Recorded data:
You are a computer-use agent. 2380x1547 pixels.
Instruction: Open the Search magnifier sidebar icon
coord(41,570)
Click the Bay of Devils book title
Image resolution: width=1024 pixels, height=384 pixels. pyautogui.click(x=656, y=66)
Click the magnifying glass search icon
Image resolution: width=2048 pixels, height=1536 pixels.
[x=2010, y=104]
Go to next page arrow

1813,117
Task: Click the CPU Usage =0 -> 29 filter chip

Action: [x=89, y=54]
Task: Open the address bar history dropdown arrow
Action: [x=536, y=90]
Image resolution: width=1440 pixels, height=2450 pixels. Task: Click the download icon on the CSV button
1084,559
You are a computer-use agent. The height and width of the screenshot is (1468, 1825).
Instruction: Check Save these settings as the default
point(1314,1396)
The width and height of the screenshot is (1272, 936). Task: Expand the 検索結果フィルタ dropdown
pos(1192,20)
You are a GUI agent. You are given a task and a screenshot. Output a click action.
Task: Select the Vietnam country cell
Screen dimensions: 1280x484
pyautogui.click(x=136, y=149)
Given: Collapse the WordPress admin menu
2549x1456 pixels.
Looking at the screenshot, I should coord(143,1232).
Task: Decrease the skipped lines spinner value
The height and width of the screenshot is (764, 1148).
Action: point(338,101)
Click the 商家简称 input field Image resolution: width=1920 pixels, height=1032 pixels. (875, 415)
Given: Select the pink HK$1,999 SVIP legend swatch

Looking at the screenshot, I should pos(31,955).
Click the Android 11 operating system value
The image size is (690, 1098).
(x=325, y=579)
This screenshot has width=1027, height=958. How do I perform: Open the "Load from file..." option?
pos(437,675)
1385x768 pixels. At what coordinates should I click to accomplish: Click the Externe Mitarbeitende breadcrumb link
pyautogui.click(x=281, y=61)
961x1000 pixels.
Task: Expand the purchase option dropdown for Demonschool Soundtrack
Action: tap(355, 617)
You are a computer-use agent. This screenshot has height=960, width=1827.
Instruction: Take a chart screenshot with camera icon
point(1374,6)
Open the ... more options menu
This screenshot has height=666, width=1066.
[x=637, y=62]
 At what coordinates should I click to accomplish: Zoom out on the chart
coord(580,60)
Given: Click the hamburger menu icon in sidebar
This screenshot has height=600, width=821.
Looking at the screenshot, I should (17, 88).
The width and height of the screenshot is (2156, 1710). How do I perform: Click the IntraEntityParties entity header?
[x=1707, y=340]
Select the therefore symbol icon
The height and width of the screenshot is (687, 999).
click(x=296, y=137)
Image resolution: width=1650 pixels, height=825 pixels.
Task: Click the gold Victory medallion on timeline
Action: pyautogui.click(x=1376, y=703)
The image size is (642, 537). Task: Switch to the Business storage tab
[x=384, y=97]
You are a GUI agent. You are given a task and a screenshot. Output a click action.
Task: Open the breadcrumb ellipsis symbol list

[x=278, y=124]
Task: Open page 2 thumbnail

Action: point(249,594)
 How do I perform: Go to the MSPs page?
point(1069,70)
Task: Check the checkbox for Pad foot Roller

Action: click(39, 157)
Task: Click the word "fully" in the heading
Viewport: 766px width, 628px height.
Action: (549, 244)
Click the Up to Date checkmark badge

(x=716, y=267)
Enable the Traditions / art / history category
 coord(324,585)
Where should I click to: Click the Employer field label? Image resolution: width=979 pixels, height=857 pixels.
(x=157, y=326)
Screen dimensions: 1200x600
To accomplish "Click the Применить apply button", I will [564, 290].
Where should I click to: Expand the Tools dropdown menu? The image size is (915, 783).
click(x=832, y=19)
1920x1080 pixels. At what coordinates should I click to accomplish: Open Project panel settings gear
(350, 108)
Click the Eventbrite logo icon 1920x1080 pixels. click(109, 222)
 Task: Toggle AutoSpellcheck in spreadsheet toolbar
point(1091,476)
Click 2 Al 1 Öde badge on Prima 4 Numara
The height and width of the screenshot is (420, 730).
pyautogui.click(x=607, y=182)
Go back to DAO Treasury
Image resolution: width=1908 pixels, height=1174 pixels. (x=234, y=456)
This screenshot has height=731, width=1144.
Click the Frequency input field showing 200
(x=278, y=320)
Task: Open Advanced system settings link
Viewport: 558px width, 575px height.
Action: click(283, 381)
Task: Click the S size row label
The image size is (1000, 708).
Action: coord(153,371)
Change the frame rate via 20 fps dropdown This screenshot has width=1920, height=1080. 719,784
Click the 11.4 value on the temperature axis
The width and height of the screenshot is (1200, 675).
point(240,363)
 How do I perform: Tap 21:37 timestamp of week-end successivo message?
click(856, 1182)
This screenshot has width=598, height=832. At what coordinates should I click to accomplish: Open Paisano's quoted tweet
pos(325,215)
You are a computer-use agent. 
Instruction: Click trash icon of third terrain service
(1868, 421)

→ **Requirements**:
Write the lines of the material as a JSON list of strings, one string per line and skipping blank lines, starting at the line that contains "Click the 11.4 value on the temperature axis" and ending with the last line of the material.

→ **Worked solution**:
[
  "Click the 11.4 value on the temperature axis",
  "The width and height of the screenshot is (1200, 675).",
  "point(240,363)",
  " How do I perform: Tap 21:37 timestamp of week-end successivo message?",
  "click(856, 1182)",
  "This screenshot has width=598, height=832. At what coordinates should I click to accomplish: Open Paisano's quoted tweet",
  "pos(325,215)",
  "You are a computer-use agent. ",
  "Instruction: Click trash icon of third terrain service",
  "(1868, 421)"
]